Brewster’s gaze snapped up like a blade.
“Say what you’re implying, sir,” he said, voice still controlled but edged now, “or don’t imply it.”
Silence.
Then, smooth as oil: “We’re reassessing leadership on this operation.”
That sentence slapped like a trapdoor snapping open and the floor vanishing beneath my feet. I hovered right on the precipice of falling. If this were a cartoon, my legs would be windmilling like mad to keep me up. I stared at Brewster, waiting for his reaction.
He didn’t react. He didn’t defend himself. He didn’t argue for his job.
“If you replace me,” he said, arguing for the case, “you risk resetting the asset, damaging her trust in us and forcing whomever you assign to have to rebuild it all over again. That will cost us momentum both with the investigation and the conversation with the Unsub.”

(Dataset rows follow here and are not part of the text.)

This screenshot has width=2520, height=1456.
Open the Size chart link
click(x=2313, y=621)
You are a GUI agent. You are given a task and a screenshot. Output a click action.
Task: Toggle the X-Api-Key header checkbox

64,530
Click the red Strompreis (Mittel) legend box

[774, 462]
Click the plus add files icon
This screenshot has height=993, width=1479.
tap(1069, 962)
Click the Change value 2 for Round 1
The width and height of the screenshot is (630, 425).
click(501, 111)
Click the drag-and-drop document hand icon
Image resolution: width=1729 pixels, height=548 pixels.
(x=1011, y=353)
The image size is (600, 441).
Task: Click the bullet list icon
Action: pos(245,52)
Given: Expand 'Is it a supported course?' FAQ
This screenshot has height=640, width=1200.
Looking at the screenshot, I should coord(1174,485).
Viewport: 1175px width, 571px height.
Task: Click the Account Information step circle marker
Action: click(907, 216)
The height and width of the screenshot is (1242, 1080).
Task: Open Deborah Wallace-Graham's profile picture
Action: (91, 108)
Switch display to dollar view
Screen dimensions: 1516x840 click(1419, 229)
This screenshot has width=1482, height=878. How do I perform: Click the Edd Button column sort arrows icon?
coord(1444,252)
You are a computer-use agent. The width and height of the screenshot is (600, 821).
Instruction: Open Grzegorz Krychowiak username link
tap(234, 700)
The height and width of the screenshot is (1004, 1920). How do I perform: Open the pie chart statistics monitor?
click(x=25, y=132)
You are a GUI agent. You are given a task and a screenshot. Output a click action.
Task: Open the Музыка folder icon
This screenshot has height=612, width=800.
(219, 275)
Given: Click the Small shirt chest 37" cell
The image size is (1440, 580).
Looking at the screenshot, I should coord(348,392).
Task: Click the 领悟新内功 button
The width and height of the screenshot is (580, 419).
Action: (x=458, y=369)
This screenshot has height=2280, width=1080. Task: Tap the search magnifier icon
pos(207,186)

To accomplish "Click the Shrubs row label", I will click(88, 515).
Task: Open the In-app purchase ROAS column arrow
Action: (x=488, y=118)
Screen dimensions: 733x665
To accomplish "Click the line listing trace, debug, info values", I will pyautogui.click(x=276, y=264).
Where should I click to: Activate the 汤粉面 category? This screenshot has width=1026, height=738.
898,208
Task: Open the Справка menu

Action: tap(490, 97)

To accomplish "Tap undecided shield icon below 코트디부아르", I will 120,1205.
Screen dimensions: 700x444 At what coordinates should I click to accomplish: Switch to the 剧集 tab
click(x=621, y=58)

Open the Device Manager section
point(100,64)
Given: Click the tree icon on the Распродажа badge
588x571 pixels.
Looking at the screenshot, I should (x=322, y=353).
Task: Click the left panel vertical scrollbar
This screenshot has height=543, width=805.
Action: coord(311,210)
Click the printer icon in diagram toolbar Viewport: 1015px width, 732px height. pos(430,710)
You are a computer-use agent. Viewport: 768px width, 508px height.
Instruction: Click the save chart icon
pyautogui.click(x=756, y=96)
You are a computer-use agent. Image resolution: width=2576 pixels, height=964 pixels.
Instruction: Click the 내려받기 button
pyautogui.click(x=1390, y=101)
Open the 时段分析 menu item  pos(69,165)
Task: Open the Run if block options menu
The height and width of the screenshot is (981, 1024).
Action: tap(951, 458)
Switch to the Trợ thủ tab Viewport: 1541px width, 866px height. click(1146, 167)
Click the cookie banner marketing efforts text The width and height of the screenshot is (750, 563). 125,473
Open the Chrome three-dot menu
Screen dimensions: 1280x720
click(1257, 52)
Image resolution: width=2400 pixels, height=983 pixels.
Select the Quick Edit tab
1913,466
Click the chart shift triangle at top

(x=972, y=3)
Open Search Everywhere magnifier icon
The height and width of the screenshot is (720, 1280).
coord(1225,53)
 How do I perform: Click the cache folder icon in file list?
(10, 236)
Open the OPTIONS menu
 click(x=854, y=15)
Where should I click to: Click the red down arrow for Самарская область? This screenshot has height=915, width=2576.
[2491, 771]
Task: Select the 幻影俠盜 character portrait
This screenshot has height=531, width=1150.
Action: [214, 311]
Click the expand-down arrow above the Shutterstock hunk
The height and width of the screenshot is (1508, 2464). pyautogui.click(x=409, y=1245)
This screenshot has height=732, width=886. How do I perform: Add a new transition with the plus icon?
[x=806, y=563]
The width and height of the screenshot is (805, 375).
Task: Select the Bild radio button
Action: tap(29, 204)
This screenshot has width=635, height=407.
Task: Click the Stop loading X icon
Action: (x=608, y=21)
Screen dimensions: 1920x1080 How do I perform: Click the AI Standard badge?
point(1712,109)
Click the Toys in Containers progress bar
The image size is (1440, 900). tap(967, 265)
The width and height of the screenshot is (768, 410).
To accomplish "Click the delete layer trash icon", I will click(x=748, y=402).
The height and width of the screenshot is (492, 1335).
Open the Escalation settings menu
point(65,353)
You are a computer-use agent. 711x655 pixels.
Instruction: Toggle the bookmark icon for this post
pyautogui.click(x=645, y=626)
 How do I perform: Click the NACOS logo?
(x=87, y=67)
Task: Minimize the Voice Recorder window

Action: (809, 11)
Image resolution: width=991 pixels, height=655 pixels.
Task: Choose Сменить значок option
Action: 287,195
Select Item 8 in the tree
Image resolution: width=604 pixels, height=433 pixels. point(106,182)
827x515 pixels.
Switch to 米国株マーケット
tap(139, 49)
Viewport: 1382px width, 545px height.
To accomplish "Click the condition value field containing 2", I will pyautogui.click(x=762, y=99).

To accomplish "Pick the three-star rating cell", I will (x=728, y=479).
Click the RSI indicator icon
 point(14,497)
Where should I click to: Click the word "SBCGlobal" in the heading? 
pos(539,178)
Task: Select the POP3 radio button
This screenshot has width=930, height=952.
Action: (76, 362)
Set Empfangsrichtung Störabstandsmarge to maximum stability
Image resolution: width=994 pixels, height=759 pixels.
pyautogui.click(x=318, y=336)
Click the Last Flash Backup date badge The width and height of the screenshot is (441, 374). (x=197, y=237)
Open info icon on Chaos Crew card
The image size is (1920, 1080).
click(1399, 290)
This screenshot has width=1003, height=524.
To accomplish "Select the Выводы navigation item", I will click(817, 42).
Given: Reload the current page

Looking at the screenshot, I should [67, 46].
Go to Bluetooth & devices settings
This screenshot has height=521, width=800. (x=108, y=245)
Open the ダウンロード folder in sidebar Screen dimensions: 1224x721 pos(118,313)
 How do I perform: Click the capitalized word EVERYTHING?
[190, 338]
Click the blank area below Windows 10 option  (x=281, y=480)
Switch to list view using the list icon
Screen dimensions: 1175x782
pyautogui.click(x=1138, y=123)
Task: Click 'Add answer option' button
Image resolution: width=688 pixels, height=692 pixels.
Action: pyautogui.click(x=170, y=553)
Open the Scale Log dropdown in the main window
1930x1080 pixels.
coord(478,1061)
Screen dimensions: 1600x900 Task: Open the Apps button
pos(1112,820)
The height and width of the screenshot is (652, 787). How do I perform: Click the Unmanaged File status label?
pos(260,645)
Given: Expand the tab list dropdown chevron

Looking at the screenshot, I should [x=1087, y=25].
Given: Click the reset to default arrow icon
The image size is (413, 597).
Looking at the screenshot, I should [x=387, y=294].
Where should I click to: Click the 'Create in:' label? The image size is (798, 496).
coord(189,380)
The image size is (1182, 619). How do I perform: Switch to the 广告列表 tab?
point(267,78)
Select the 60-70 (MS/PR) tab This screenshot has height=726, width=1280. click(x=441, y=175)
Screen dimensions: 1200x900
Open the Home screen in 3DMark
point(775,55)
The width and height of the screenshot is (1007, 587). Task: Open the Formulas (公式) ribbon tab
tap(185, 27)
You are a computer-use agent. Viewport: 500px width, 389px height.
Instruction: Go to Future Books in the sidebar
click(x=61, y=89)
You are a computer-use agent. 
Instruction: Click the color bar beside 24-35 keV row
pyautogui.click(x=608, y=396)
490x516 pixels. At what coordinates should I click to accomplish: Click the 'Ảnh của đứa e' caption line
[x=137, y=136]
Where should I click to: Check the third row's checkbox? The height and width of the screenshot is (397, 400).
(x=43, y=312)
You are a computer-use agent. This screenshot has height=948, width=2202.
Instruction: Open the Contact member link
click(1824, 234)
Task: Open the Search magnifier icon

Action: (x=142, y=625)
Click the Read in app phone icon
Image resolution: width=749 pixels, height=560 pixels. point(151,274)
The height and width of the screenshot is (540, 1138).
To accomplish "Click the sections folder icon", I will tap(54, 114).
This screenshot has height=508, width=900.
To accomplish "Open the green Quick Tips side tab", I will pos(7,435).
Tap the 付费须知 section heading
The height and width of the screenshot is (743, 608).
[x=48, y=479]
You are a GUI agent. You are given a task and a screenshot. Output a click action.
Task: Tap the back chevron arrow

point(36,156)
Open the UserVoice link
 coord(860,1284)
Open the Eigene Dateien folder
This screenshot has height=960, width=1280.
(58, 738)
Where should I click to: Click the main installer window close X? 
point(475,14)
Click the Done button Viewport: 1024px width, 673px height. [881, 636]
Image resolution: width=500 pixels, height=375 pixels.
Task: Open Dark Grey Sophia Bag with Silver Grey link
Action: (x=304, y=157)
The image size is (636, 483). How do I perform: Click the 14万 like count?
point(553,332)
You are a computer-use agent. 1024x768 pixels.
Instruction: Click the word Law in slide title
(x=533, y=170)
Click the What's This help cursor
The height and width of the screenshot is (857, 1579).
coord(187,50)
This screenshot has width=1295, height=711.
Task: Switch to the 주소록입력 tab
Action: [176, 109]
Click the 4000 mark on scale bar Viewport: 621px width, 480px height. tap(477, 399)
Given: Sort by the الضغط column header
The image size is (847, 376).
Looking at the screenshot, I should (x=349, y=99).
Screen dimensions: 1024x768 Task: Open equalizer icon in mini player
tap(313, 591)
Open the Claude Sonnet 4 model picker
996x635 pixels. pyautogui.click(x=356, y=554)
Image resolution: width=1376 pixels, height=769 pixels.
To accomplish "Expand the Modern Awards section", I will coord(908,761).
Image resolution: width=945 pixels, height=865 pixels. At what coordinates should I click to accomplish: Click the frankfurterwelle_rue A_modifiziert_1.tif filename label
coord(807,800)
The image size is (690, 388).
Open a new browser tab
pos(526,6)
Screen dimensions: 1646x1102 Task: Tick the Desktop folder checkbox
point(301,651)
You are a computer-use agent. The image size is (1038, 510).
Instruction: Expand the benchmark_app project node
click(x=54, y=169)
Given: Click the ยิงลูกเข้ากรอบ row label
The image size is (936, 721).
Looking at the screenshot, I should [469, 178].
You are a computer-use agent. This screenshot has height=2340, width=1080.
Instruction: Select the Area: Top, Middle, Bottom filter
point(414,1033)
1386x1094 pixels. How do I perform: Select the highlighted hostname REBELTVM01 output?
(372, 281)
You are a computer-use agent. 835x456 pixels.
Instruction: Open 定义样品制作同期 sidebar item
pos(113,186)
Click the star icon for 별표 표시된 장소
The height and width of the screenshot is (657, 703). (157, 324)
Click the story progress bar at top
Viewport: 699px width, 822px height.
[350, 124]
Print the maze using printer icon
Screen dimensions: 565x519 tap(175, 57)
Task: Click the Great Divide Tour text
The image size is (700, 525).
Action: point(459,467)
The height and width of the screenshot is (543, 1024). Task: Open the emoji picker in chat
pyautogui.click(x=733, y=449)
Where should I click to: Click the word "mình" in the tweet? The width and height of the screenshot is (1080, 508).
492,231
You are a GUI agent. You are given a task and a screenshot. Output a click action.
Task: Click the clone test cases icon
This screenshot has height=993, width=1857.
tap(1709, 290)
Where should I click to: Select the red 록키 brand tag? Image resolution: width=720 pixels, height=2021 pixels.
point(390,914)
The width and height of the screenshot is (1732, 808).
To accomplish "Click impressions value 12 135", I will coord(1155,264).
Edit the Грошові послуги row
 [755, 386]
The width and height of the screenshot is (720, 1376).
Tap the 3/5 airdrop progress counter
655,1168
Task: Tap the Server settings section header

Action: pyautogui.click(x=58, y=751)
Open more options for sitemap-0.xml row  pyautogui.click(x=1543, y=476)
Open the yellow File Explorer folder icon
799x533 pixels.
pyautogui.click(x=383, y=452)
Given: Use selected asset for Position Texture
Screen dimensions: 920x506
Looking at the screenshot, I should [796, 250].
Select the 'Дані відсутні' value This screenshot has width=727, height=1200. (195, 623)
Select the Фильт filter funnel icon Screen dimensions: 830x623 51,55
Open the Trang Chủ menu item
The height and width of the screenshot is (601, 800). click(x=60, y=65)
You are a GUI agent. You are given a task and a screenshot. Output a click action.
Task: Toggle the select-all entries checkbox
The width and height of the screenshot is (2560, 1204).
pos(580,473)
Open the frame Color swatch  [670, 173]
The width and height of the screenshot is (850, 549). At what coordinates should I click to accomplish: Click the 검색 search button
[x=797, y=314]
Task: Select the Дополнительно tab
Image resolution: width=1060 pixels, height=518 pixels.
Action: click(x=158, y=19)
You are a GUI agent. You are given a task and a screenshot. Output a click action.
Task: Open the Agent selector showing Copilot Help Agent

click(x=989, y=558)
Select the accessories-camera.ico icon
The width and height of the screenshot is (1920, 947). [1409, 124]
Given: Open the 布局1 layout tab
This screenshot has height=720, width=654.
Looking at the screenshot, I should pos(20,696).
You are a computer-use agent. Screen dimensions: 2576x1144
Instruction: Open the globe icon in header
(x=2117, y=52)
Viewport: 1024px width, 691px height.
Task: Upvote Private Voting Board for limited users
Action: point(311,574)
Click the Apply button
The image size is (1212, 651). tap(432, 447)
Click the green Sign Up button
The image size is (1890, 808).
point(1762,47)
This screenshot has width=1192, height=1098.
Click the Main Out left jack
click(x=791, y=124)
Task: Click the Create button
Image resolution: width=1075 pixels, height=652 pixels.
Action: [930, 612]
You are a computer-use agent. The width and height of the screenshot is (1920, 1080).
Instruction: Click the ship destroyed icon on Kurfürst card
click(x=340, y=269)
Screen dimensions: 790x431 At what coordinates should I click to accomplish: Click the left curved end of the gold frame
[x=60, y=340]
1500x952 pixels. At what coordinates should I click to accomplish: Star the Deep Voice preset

He sounded so damn reasonable, it was almost insulting.
“And you think you can manage that conversation?” the second voice asked.
Brewster’s mouth tightened. “I think she can. And I think I’m the best lever you have to keep her alive while she does it.”
My stomach dropped. I didn’t like the word lever either, but something about the way he said it—like he’d put himself on the line without blinking—hit me in the ribs.
“Stand by,” the first voice said. “We’re convening further. Do not take independent action. Do you understand?”
“Yes, sir.”
The call ended. The speaker went silent. The office suddenly felt too small. Like it had shrunk around us the moment Washington stopped listening.
Brewster stayed staring at the dead phone screen for a beat too long.
Then he looked at me.
His eyes were a little darker than they’d been in the kitchen.
“What,” I said.
He exhaled once, as if choosing between ten options and hating every single one.
“We may need you back on air,” he said.
The words hit my body first.
Relief—bright, immediate. Excitement—sharp enough to hurt. Fear—right behind it, like a shadow that had been waiting.
“You’re serious.” I blinked.
“I’m serious,” he confirmed.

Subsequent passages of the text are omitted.